### [Directions]
Pull out every line in the records below that contains the string "toggle", copying each one unchanged.
::: Exercise data
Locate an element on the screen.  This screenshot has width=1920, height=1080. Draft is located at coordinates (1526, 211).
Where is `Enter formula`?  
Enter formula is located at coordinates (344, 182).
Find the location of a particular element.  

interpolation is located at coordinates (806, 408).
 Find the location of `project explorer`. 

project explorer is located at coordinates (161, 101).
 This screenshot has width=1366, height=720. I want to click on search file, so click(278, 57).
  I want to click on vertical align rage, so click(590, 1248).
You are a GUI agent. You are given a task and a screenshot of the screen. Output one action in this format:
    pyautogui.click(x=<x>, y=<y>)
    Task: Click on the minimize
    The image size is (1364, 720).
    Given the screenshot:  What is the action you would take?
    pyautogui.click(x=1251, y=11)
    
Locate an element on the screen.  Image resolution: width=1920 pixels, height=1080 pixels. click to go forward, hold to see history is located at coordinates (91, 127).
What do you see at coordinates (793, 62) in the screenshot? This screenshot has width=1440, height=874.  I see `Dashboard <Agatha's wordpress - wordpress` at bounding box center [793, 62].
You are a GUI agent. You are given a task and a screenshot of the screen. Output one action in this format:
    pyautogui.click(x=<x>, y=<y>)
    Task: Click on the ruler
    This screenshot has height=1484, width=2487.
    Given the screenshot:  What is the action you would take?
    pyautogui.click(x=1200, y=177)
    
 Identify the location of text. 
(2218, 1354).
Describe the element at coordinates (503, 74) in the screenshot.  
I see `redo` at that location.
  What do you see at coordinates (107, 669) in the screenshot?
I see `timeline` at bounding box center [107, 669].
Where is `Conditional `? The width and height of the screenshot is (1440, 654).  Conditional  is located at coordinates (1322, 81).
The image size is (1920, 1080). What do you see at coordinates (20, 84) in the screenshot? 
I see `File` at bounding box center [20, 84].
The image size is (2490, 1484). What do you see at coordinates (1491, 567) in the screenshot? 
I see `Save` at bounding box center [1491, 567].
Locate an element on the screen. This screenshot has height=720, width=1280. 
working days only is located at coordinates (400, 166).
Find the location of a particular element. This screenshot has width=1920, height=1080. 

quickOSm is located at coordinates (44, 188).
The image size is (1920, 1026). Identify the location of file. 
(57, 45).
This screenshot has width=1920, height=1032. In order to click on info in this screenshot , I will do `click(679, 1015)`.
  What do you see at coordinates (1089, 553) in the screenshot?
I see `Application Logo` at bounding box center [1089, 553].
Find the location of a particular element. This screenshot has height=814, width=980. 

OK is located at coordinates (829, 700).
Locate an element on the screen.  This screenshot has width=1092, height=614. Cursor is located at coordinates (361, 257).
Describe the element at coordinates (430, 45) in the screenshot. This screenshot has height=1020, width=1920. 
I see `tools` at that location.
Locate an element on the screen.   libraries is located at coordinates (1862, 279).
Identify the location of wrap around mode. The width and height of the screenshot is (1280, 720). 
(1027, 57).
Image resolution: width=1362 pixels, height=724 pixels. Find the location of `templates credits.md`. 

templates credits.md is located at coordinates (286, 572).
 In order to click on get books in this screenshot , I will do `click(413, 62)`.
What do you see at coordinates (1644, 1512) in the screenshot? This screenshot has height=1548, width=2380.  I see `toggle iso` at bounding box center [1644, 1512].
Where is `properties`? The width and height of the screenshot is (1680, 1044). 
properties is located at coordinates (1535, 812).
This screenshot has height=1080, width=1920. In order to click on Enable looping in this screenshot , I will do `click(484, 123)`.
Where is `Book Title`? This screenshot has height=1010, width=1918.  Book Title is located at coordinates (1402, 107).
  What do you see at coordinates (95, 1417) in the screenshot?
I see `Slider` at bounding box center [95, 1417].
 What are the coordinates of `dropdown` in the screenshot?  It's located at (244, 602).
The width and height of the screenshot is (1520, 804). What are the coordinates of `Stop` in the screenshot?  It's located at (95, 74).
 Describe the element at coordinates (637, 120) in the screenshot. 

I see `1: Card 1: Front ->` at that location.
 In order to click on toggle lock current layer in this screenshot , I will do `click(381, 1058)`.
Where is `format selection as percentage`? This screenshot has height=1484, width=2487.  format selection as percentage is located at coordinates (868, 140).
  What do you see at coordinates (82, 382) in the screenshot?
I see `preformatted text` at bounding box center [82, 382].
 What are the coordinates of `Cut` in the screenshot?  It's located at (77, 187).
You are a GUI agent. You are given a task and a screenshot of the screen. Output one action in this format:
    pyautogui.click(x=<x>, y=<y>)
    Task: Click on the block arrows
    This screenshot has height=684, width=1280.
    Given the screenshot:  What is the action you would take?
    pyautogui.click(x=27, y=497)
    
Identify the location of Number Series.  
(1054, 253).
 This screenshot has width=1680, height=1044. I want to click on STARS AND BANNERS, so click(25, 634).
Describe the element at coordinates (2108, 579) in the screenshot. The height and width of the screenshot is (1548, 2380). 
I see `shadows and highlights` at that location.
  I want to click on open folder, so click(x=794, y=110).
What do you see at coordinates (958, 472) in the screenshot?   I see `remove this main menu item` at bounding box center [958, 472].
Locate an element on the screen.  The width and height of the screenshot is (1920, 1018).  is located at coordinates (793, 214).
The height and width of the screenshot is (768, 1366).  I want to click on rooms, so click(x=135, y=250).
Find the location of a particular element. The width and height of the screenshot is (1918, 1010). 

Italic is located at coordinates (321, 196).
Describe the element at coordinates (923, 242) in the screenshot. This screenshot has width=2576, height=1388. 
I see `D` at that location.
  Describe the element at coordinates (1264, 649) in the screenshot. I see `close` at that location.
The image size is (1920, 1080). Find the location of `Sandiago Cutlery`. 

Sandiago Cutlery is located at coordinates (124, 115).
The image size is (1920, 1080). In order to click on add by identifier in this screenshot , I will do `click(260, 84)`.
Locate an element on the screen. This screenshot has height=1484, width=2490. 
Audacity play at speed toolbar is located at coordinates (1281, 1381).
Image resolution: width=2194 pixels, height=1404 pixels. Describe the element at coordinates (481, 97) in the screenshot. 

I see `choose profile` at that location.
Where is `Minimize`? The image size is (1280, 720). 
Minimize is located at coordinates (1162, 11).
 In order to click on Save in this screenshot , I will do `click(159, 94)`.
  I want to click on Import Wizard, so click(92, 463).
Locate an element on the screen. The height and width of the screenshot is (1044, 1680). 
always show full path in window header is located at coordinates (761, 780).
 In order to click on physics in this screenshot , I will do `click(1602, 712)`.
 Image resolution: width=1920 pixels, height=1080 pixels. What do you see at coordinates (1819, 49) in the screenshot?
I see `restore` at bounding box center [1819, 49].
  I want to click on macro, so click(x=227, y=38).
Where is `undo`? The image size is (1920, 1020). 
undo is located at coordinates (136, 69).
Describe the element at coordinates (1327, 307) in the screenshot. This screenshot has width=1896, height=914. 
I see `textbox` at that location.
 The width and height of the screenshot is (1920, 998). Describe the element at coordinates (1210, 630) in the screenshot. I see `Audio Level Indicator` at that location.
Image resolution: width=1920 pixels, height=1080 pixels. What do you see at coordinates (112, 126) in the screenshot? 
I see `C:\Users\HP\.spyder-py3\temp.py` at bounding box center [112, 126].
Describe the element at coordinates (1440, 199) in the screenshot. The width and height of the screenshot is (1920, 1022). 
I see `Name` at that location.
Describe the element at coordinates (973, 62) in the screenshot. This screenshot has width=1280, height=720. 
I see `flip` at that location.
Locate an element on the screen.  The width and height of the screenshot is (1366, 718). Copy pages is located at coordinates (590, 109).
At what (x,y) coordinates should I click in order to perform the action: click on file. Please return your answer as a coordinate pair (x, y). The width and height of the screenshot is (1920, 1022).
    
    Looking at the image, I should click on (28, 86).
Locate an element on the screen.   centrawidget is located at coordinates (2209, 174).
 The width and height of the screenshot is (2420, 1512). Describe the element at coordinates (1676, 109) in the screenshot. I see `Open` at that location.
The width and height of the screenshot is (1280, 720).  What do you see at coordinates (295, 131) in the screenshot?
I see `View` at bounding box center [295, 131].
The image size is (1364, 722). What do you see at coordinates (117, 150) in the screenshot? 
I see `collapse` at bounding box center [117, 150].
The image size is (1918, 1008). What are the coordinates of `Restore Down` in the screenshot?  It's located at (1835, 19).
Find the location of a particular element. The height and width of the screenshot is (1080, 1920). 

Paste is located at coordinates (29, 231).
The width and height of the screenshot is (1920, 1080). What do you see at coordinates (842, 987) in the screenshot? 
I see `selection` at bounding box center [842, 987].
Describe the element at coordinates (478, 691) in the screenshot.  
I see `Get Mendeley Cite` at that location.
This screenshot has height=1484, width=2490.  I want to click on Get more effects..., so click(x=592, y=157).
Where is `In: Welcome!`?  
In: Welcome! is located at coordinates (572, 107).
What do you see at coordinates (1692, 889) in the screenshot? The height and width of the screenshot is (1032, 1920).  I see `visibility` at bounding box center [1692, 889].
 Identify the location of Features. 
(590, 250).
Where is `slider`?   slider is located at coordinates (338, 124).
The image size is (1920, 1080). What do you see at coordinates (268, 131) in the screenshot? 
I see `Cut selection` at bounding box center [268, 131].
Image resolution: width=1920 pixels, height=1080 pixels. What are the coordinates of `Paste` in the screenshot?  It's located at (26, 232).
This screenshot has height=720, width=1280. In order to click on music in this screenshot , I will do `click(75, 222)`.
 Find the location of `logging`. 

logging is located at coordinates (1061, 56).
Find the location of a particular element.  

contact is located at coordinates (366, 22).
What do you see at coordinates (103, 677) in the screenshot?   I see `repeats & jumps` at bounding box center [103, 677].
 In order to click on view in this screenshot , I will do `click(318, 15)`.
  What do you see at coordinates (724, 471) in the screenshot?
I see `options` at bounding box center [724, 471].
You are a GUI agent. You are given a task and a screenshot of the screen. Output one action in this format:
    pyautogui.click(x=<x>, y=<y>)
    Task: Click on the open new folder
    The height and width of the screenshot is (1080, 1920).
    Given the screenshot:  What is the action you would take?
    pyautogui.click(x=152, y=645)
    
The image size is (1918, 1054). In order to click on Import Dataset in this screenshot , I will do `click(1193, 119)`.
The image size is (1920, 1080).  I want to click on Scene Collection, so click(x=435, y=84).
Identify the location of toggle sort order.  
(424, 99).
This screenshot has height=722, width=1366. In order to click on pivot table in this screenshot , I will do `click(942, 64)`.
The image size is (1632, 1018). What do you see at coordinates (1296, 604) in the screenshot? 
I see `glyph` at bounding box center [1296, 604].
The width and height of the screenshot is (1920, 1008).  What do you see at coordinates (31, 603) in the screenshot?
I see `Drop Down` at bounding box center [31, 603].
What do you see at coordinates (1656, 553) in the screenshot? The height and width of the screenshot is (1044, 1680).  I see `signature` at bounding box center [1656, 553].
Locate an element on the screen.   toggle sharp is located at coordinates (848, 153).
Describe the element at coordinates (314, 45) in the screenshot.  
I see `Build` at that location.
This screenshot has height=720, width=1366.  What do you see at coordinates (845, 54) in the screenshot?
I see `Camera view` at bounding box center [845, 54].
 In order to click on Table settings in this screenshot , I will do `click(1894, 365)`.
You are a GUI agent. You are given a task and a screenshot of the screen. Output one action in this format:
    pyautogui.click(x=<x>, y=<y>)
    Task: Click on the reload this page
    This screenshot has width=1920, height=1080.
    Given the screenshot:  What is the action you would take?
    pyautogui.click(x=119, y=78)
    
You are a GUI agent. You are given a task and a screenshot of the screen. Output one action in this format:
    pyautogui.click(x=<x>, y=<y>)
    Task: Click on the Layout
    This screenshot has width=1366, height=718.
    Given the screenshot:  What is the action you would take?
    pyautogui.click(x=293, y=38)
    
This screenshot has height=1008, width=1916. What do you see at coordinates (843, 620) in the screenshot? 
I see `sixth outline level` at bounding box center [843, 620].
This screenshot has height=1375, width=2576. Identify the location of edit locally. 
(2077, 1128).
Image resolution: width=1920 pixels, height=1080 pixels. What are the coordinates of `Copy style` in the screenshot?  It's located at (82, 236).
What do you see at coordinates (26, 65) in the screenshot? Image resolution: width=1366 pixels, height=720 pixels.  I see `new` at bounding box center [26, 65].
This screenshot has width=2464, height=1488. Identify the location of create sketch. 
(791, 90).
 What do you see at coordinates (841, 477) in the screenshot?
::::::
### [Response to the exercise]
What do you see at coordinates (1644, 1512) in the screenshot? This screenshot has height=1548, width=2380.  I see `toggle iso` at bounding box center [1644, 1512].
 In order to click on toggle lock current layer in this screenshot , I will do `click(381, 1058)`.
Identify the location of toggle sort order.  
Locate an element on the screen.   toggle sharp is located at coordinates (848, 153).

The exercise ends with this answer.